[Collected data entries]
=====

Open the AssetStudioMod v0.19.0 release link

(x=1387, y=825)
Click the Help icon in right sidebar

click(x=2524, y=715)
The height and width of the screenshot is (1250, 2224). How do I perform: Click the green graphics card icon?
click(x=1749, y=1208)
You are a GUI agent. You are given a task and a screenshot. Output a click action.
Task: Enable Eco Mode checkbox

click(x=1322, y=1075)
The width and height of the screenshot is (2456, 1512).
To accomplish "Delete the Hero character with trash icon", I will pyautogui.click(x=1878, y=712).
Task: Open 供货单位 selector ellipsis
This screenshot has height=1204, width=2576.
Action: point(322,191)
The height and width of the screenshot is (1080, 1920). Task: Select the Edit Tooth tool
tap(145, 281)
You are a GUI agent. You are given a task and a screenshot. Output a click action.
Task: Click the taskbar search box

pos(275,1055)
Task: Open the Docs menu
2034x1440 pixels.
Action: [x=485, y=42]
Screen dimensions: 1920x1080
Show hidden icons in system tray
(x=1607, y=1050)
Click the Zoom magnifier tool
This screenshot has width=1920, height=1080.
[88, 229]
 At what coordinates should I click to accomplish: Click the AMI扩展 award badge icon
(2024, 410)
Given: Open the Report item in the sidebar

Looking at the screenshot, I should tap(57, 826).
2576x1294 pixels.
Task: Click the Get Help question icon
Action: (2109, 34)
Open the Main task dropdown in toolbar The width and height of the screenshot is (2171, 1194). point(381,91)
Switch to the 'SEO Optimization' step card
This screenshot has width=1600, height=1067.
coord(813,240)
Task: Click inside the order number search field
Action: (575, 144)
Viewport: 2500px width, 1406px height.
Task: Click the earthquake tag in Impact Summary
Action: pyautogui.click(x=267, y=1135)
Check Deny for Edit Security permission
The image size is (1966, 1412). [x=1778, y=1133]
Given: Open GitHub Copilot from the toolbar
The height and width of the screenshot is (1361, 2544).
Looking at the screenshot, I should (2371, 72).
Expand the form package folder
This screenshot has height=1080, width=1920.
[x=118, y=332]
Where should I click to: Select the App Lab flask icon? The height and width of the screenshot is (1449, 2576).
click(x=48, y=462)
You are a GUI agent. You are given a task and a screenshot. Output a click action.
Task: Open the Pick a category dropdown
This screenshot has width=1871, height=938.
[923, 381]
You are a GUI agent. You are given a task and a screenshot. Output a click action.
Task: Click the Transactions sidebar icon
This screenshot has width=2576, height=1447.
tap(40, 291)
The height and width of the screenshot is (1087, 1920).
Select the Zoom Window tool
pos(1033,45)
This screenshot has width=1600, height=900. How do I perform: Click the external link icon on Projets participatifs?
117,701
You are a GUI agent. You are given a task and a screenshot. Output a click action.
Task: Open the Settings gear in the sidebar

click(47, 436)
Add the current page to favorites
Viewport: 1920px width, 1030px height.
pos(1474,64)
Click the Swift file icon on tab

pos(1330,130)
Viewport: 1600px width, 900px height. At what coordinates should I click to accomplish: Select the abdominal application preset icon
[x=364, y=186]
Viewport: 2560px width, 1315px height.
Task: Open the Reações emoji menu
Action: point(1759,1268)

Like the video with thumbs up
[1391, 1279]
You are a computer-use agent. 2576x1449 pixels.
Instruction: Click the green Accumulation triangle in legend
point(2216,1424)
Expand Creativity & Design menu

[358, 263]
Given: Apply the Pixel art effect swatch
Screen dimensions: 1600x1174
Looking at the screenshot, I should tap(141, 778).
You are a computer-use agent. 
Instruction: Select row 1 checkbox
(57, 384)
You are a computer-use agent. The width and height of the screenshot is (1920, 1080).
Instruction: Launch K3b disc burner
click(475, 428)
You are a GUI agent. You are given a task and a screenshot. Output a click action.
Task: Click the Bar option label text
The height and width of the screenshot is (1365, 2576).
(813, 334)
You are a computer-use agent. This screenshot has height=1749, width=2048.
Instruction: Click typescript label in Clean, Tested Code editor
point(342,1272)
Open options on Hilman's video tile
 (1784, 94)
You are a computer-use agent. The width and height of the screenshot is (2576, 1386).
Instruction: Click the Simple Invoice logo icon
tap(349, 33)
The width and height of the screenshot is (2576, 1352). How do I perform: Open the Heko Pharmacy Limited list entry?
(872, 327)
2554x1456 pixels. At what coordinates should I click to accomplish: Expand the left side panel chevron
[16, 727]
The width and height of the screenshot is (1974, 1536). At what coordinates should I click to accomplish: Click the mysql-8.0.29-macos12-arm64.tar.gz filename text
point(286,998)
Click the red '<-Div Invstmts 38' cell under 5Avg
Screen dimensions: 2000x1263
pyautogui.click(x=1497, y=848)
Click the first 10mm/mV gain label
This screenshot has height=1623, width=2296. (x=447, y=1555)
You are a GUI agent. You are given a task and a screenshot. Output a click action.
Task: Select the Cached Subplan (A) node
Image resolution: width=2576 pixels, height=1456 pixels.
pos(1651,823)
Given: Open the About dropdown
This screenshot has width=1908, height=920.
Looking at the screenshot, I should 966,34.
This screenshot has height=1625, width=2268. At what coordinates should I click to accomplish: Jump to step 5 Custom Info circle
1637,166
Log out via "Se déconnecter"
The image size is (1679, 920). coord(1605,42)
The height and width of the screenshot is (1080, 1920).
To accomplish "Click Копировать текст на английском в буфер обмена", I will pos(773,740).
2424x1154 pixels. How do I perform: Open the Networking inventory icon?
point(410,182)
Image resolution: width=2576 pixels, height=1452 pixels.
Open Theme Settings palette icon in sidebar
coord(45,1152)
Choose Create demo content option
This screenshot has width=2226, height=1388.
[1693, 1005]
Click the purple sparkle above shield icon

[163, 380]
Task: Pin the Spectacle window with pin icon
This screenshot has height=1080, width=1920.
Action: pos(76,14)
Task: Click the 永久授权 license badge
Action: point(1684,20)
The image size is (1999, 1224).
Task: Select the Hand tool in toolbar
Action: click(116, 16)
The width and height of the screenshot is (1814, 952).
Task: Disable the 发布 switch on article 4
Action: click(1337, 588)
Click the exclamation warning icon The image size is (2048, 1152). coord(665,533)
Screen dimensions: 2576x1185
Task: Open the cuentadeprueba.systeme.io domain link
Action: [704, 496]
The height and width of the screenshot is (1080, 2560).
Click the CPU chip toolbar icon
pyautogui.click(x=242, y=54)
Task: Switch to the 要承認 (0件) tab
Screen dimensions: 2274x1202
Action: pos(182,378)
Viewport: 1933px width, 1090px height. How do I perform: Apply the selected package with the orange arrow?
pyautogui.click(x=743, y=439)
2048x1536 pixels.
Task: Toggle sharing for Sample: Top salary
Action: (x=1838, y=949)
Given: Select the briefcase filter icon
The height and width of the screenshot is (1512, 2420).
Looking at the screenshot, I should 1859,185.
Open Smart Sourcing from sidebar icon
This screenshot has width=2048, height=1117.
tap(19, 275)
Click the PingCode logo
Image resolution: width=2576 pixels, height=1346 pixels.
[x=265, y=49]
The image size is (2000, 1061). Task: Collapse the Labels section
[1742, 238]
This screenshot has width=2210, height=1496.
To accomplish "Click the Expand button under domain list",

=====

How to complete this task: Whenever the word "from" appears in a line above, copy that line.

Exercise result:
Given: Open GitHub Copilot from the toolbar
Open Smart Sourcing from sidebar icon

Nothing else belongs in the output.